I cristiani leggono anche i libri dell’Antico Testamento come parola ispirata da Dio.
Gesù è ebreo, figlio del popolo di Israele. Ebbene Lui ha invitato ad amare tutti, senza distinzione, anche i nemici, meta probabilmente irraggiungibile per la nostra umanità, ma traguardo verso cui camminare con convinzione. C’è una splendida storia nell’Antico Testamento da leggere e meditare. Racconta di due donne Rut e Noemi, antenate di Gesù, che con sapienza grande e assoluto timor di Dio, capirono che far la guerra tra gli ebrei e i cananei, tra gli oriundi e gli stranieri, tra i betlemmiti e i moabiti avrebbe portato alla sventura e alla fine degli uni e degli altri. Nessuno si sarebbe salvato da solo. Per questo le due donne, l’ebrea e la straniera, si unirono e formarono un unico popolo con un medesimo Dio. Da questa pace fiorì la discendenza dei figli di Iesse, di Davide, non uomo perfetto, ma uomo di compassione e di perdono.
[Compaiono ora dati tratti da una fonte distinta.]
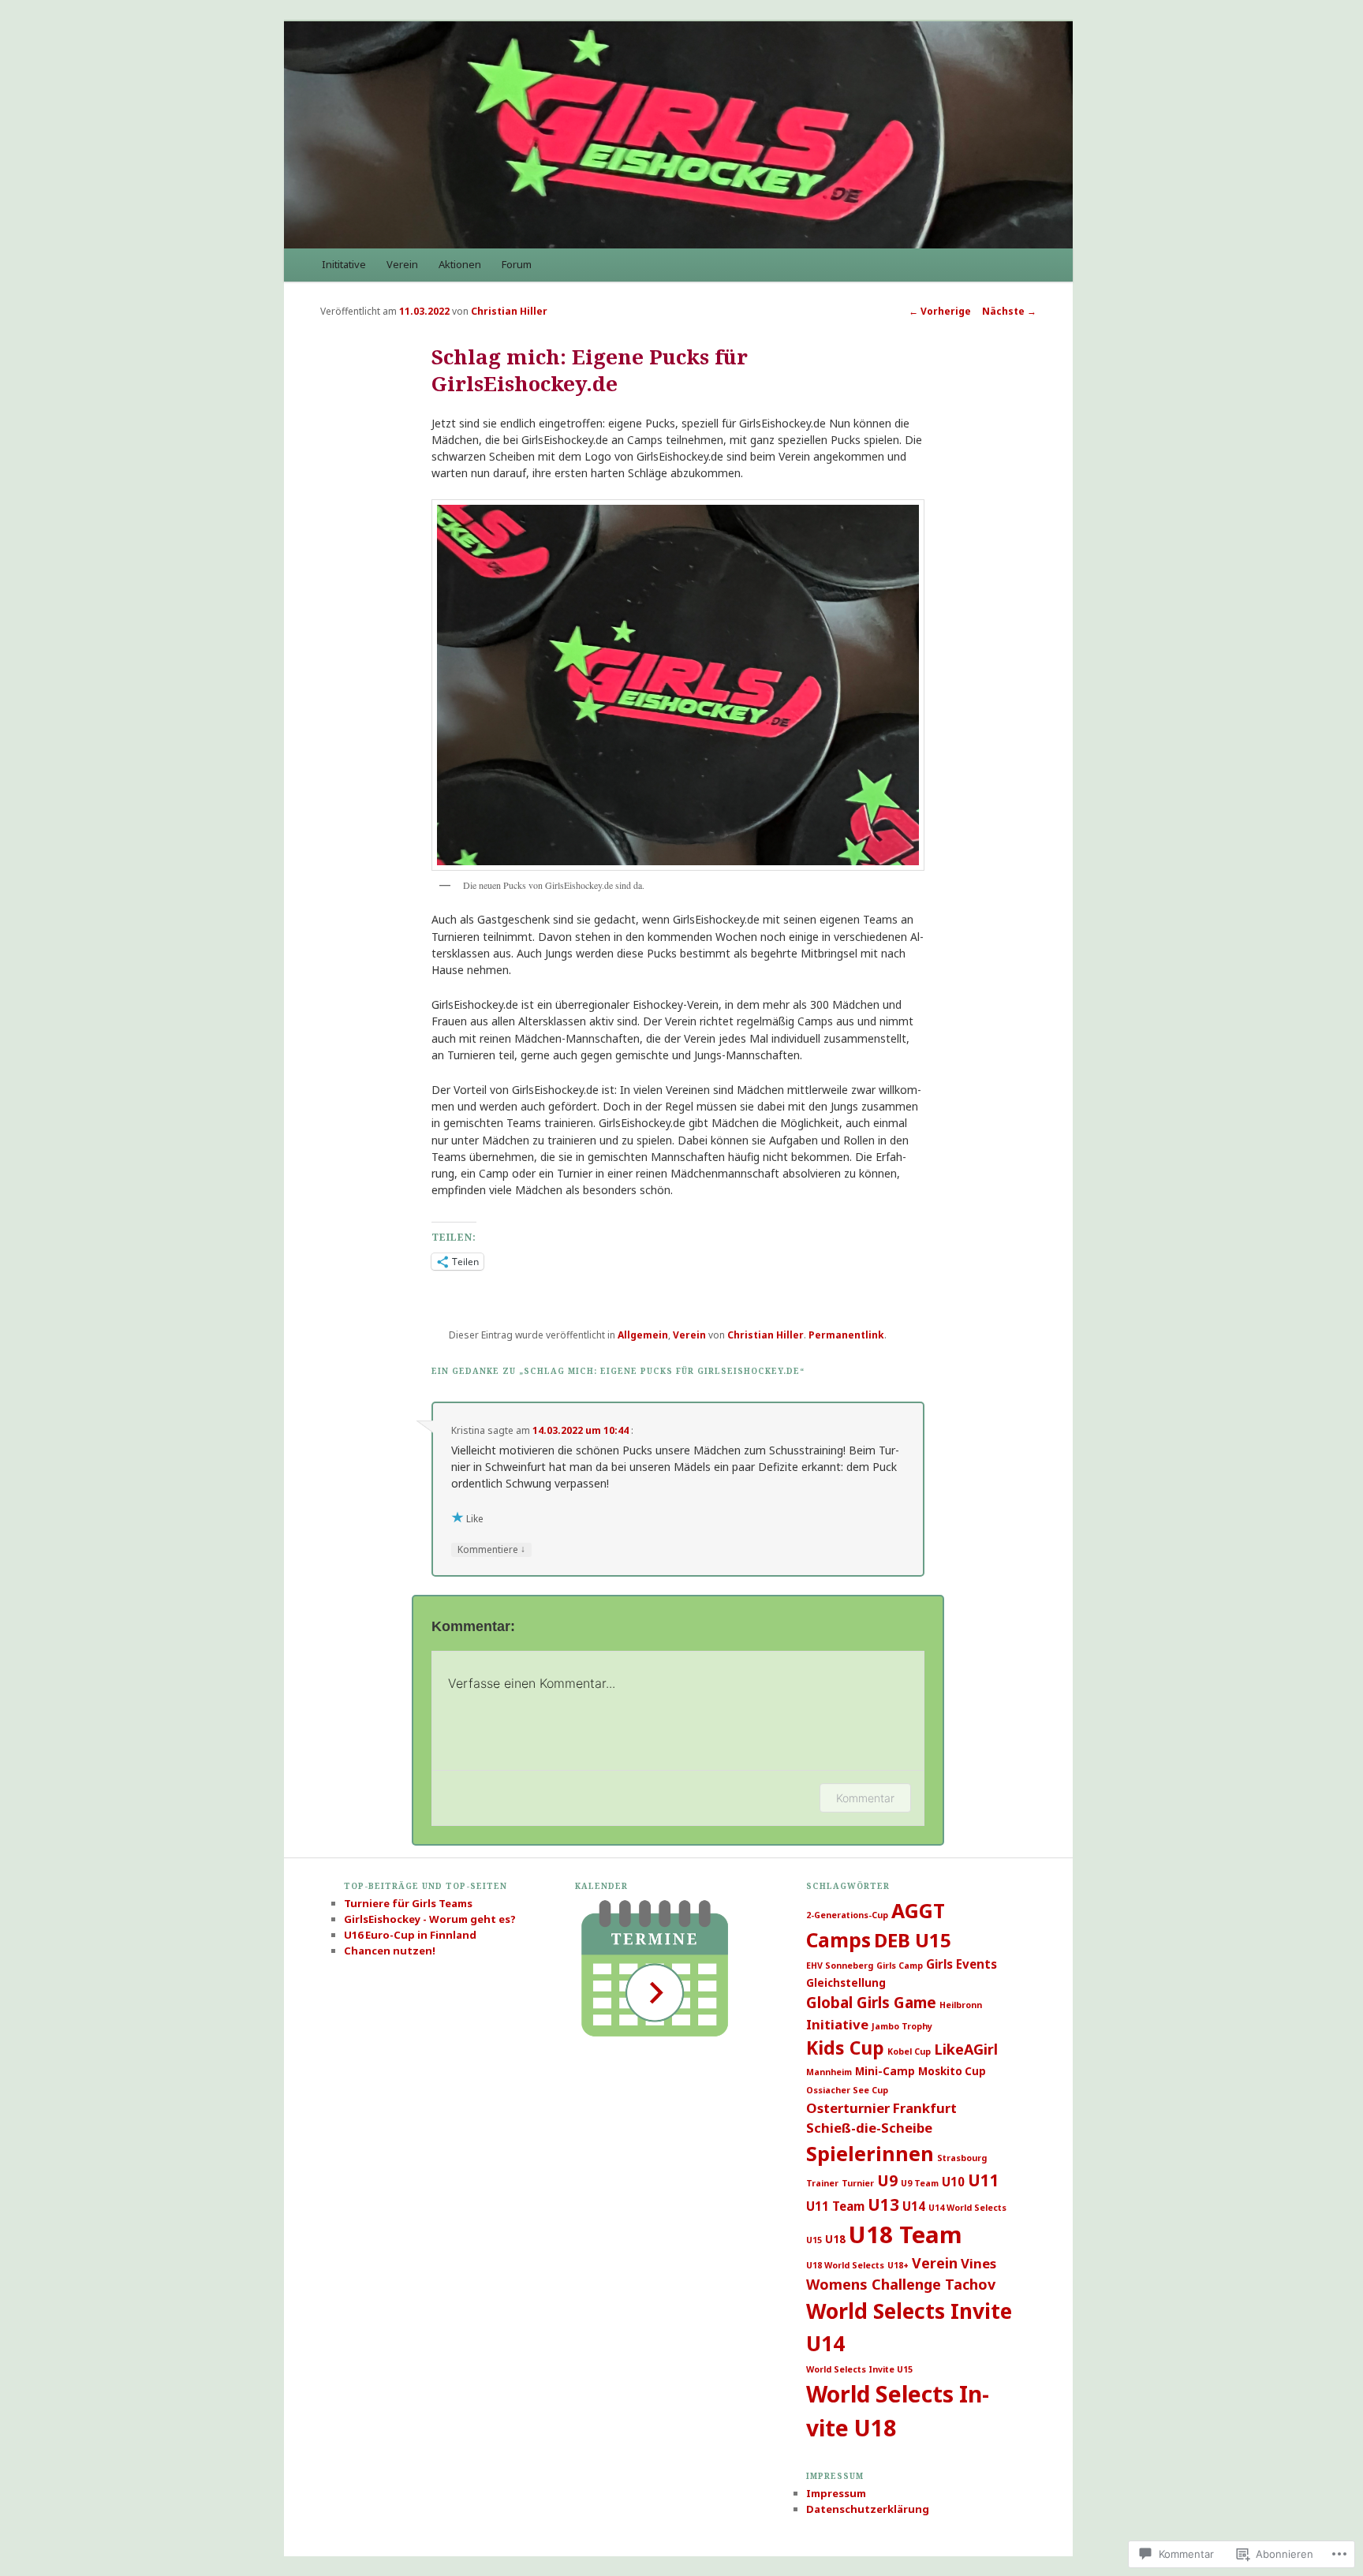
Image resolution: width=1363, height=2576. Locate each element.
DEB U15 (912, 1940)
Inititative (344, 264)
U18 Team (905, 2234)
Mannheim (829, 2072)
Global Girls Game (871, 2002)
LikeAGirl (966, 2049)
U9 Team (920, 2183)
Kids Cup (845, 2047)
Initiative (837, 2024)
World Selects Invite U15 (859, 2369)
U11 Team (835, 2206)
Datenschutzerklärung (867, 2509)
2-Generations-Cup (847, 1915)
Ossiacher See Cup (847, 2090)
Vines (978, 2263)
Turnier (858, 2183)
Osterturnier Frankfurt (881, 2108)
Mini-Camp (885, 2071)
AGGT (918, 1911)
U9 (887, 2181)
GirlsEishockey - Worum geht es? (430, 1919)
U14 (913, 2206)
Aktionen (460, 264)
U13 (883, 2204)
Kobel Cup (909, 2051)
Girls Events (961, 1964)
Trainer (822, 2183)
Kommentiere (491, 1549)
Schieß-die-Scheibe (869, 2128)
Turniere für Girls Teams (408, 1903)
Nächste (1009, 311)
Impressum (836, 2493)
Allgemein (643, 1335)
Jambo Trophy (902, 2026)
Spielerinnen (870, 2153)
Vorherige (940, 311)
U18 (835, 2239)
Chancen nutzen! (389, 1950)
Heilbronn (960, 2004)
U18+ (898, 2265)
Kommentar (865, 1798)
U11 (983, 2180)
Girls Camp (899, 1965)
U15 (814, 2240)
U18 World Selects (845, 2265)
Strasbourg (962, 2157)
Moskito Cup (952, 2071)
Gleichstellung (846, 1983)
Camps (838, 1940)
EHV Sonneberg (839, 1965)
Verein (402, 264)
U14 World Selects (967, 2207)
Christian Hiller (509, 311)
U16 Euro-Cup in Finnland (410, 1935)
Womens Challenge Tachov (900, 2284)
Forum (517, 264)
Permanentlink (846, 1335)
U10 (953, 2182)
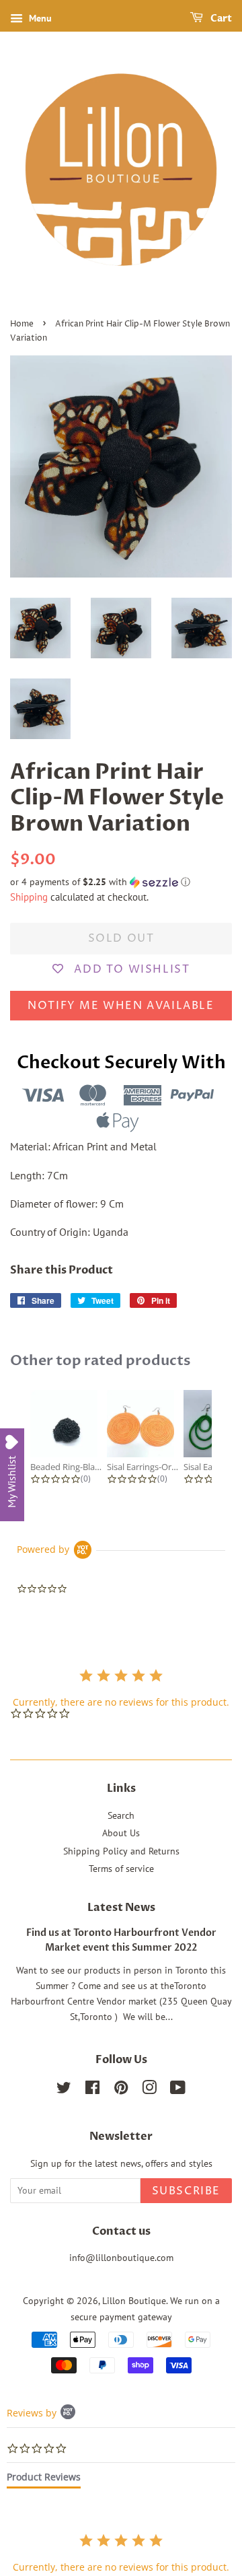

Usare le Scritture - anche l’Antico Testamento - per giustificare l’uso delle armi è una bestemmia. Non ci sono guerre giuste; lo diceva con forza don Milani e lo ha ribadito senza tentennamenti papa Francesco. Il catechismo della chiesa cattolica, è vero, la ammetteva, ma ponendo condizioni tali che di fatto la rendeva impossibile. Ogni guerra aumenta l’odio e, nel caso dello sterminio di Gaza, aumenta l’antisemitismo, col rischio che duri per secoli e porti ancora molto male al popolo ebreo, che già molto ha sofferto.